§ WORK REQUIRED
Rewrite the rows below as a JSON list of strings, from the line containing "Where should I" through the last row, one string per line with blank lines left out. Leave the pictures out of your list.

§ DATA PROVIDED
----

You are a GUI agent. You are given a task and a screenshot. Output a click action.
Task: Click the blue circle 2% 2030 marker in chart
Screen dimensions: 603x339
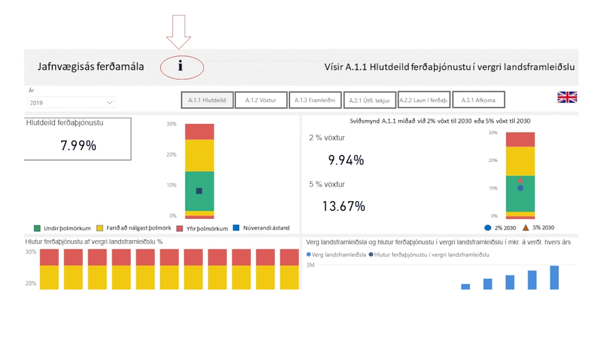(x=521, y=188)
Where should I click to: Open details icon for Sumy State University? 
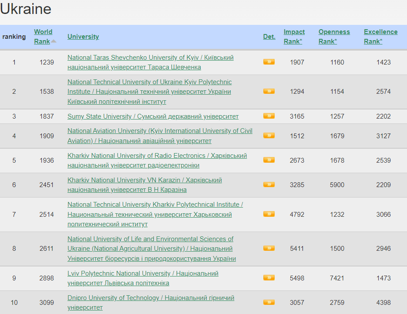(x=269, y=116)
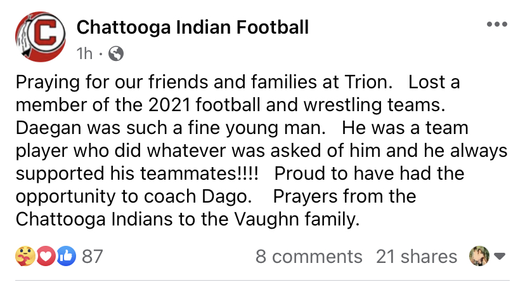Click the care hug reaction emoji

(x=25, y=256)
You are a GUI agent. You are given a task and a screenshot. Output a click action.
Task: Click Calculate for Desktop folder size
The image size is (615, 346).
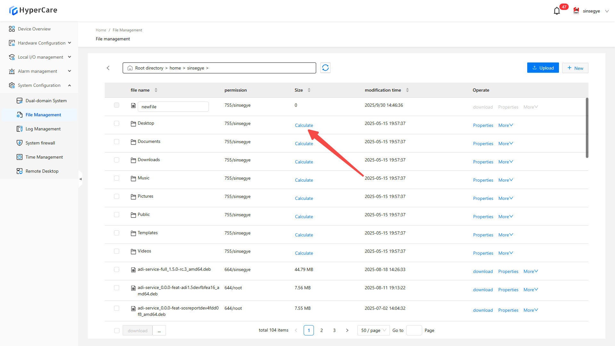click(304, 125)
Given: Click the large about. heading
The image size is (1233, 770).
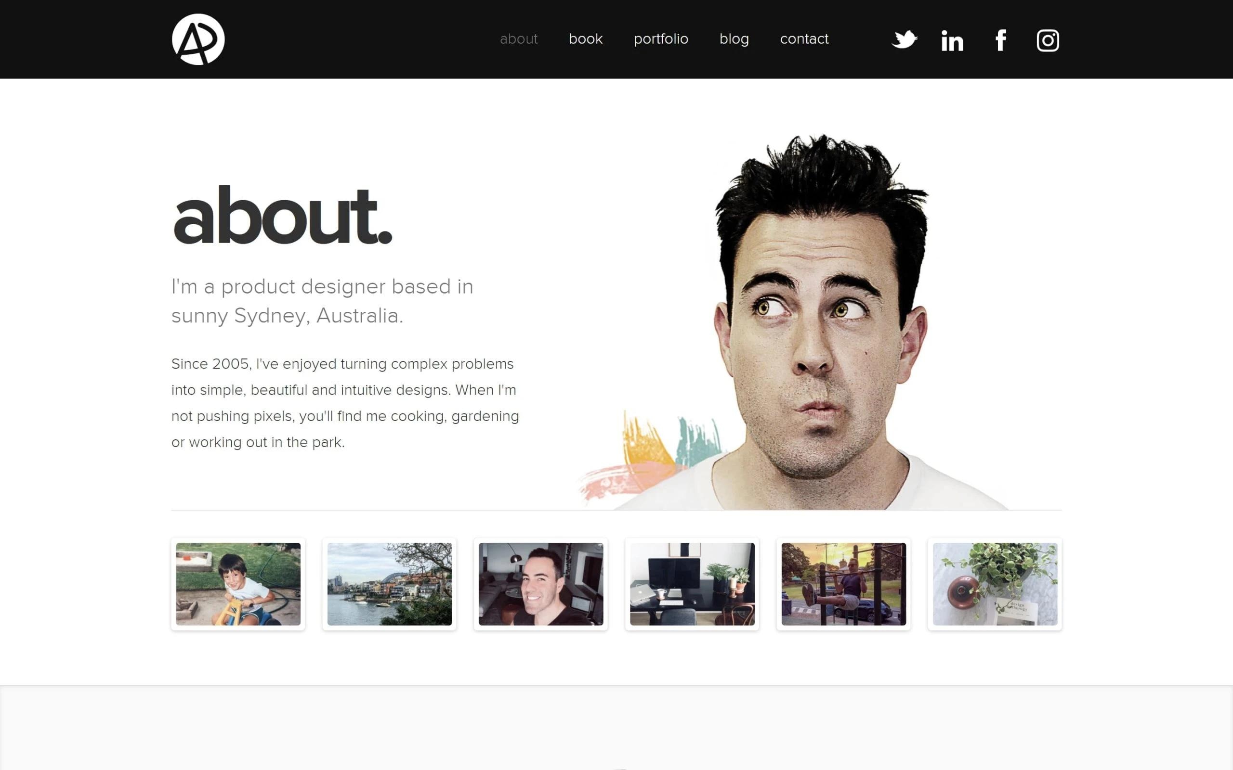Looking at the screenshot, I should 283,216.
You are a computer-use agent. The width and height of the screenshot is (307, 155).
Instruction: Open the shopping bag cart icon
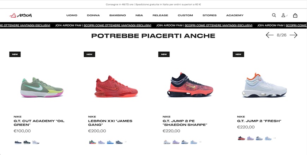295,15
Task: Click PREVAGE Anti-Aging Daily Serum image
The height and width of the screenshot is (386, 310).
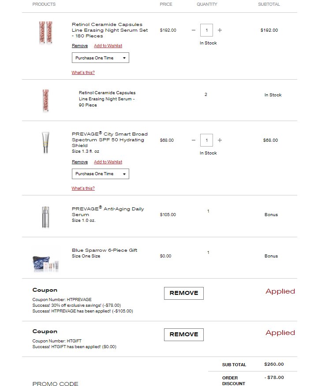Action: (x=45, y=216)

----

§ REPLY
[
  "Where should I click to: Open details icon for Sumy State University? ",
  "(x=269, y=116)",
  "Click the care hug reaction emoji",
  "(x=25, y=256)",
  "You are a GUI agent. You are given a task and a screenshot. Output a click action.",
  "Task: Click Calculate for Desktop folder size",
  "The image size is (615, 346).",
  "click(304, 125)",
  "Given: Click the large about. heading",
  "The image size is (1233, 770).",
  "Looking at the screenshot, I should 283,216.",
  "You are a computer-use agent. The width and height of the screenshot is (307, 155).",
  "Instruction: Open the shopping bag cart icon",
  "295,15",
  "Task: Click PREVAGE Anti-Aging Daily Serum image",
  "The height and width of the screenshot is (386, 310).",
  "Action: (x=45, y=216)"
]